Goal of the exercise
Answer these questions from the text on the Kampuchean People's Revolutionary Party:
1. On what date was the party founded?
2. In which city was its headquarters?
3. Who was Chairman/President of the Kampuchean United Front for National Salvation?

Document excerpt
# # # # # # #

- Khmer name: បក្សប្រជាជនបដិវត្តន៍កម្ពុជា។
- Abbreviation: KPRP
- General Secretary: 1979–1981:; Pen Sovan; 1981–1991:; Heng Samrin;
- Governing body: National Committee Politburo
- Chairman of the Central Organization Committee: Ney Pena
- Founded: 5 January 1979 (47 years, 257 days)
- Dissolved: 17 October 1991 (34 years, 337 days)
- Split from: Communist Party of Kampuchea (de facto)
- Succeeded by: Cambodian People's Party
- Headquarters: Phnom Penh
- Youth wing: People's Revolutionary Youth Union of Kampuchea
- Armed wing: Kampuchean People's Revolutionary Armed Forces
- Membership: 600-4,000 (Mid-1981) 7,500-37,000 (1985)
- Ideology: Communism; Marxism–Leninism; Socialist patriotism; Proletarian internationalism; Reformist socialism; Revolutionary nationalism; Anti-ultranationalism; Anti-chauvinism;
- Political position: Far-left
- National affiliation: FUNSK (1979–1981) KUFNCD (1981–1991)
- Slogan: "ភាពជាអ្នកជិតខាងល្អ មិត្តភាពប្រពៃណី កិច្ចសហប្រតិបត្តិការគ្រប់ជ្រុងជ្រោយ និងនិរន្តរភាពយូរអង្វែង" ("Good neighborliness, traditional friendship, comprehensive cooperation and long-term sustainability")
- National Assembly (1981): 117 / 117

Party flag

= Kampuchean People's Revolutionary Party =

Ruling Political Party in Cambodia (1979–1991)

The Kampuchean People's Revolutionary Party (KPRP; បក្សប្រជាជនបដិវត្តន៍កម្ពុជា។) was the ruling party of Cambodia from 1979 until 1991. It was founded on 5 January 1979 and rebranded as the Cambodian People's Party on 17 October 1991.

== History ==
=== Background ===
Tou Samouth founded on 21 September 1951, the Kampuchean People's Revolutionary Party, this party existed until 30 September 1960, being replaced with the Workers Party of Kampuchea, in 1966 renamed Communist Party of Kampuchea. The CPK had three factions which engaded in an internal power struggle between 1975 and 1979. One of these three factions was the Pro-Vietnam faction which was opposed to Pol Pot and his faction. After a series of violent purges in 1978, members of the Pro-Vietnam faction like Heng Samrin and Chea Sim fled to the Socialist Republic of Vietnam. On 2 December 1978 the National United Front for Salvation Army was succeeded by the Kampuchean United Front for National Salvation, it members included
Heng Samrin (Chairman/President), Chea Sim (Vice President), Pen Sovann and Hun Sen. The FUNSK had its own territory called Liberated Area of Cambodia. The Liberated Area of Cambodia helped Vietnam in the Cambodian–Vietnamese War through the FUNSK.

# # # # # # #

Data supplied

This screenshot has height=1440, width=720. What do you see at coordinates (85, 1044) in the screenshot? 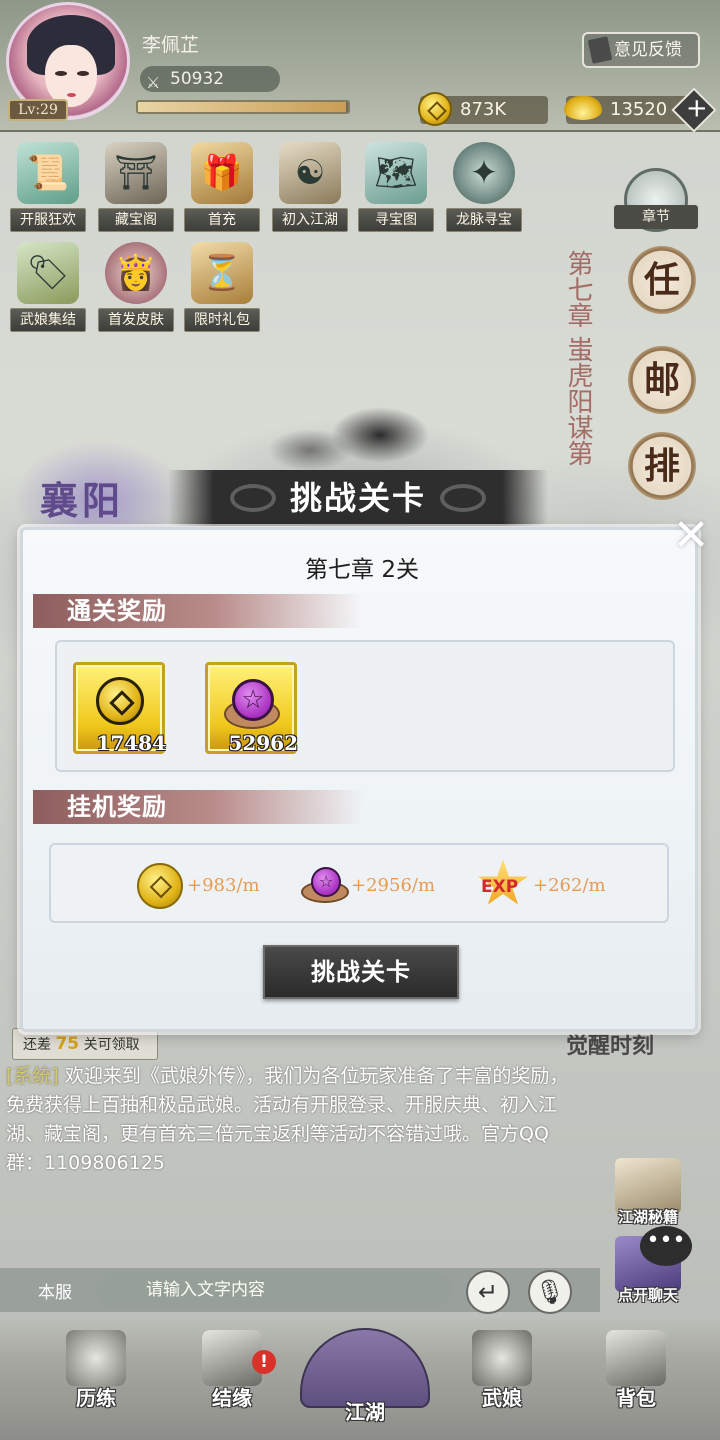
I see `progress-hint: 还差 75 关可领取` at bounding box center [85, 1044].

# # # # # # #

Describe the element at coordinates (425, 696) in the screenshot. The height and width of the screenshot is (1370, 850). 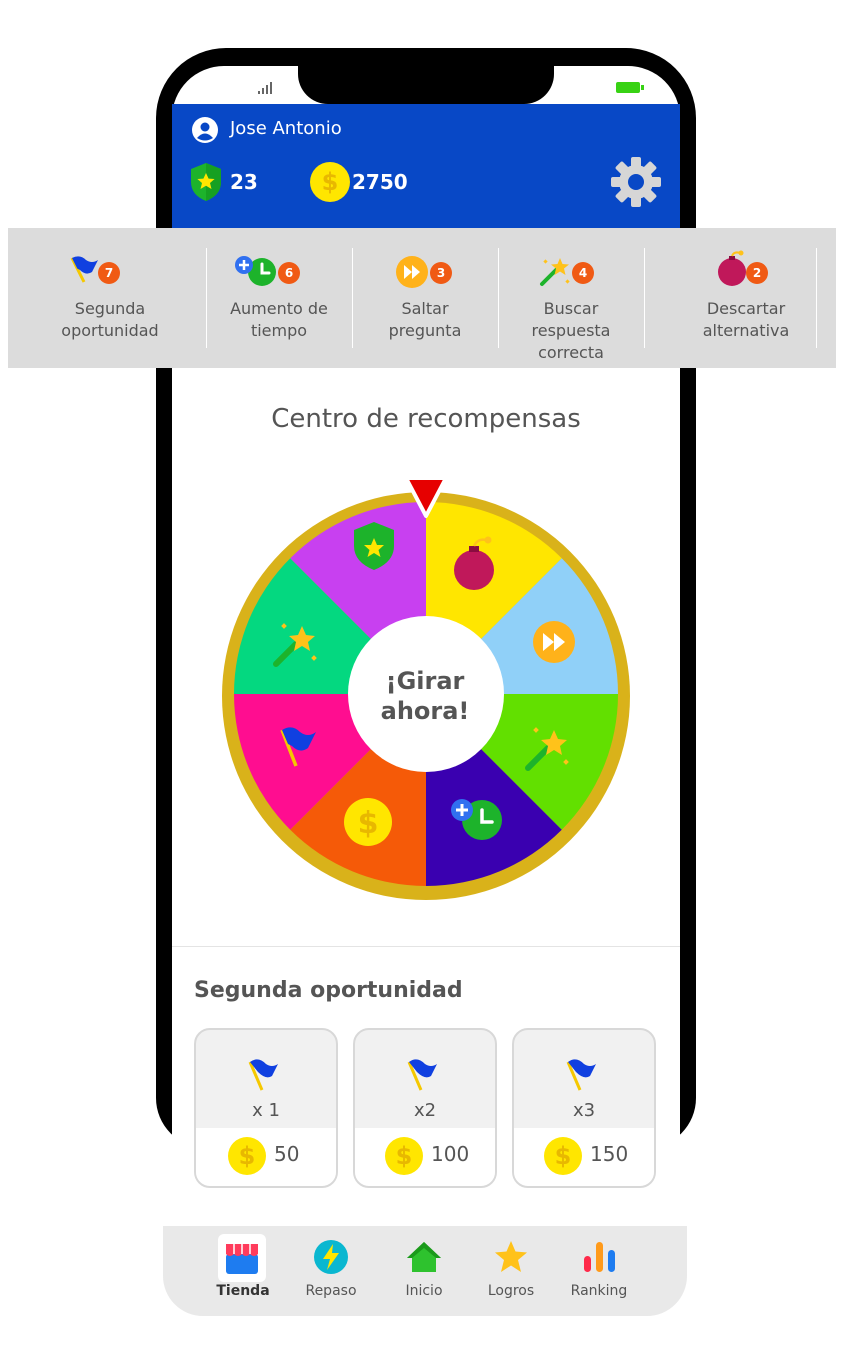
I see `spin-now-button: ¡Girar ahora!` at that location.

# # # # # # #

Finished task
1. 5 January 1979
2. Phnom Penh
3. Heng Samrin